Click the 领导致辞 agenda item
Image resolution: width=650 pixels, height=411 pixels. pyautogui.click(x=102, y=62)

========================================================================

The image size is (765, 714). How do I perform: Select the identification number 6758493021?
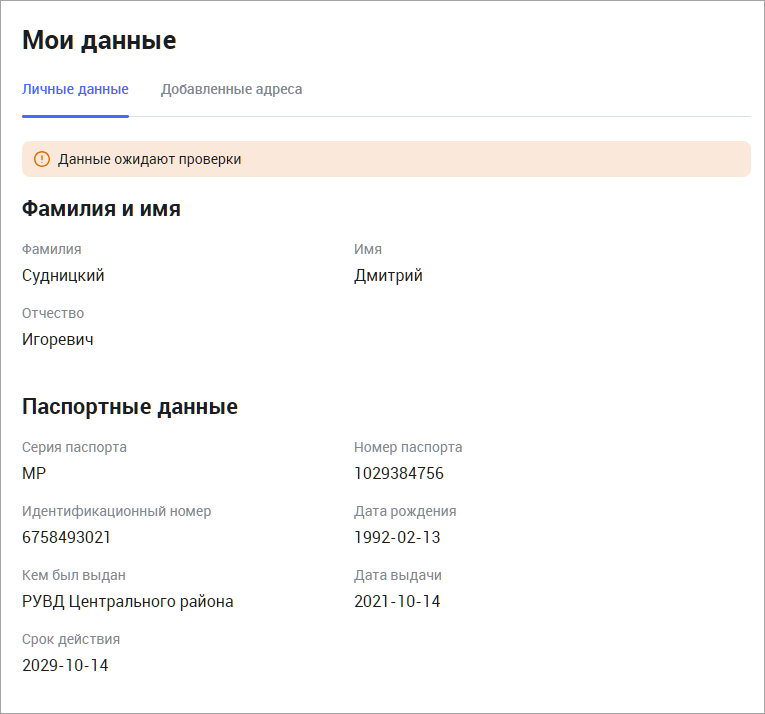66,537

========================================================================

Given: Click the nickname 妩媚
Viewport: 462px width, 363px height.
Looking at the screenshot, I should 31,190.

========================================================================

**Problem statement**
Update the lines between the one containing "Given: Click the nickname 妩媚" and the one containing "Looking at the screenshot, I should 31,190.", inclusive, so that "nickname" becomes "username" and nothing else changes. Give only those lines.

**Solution**
Given: Click the username 妩媚
Viewport: 462px width, 363px height.
Looking at the screenshot, I should 31,190.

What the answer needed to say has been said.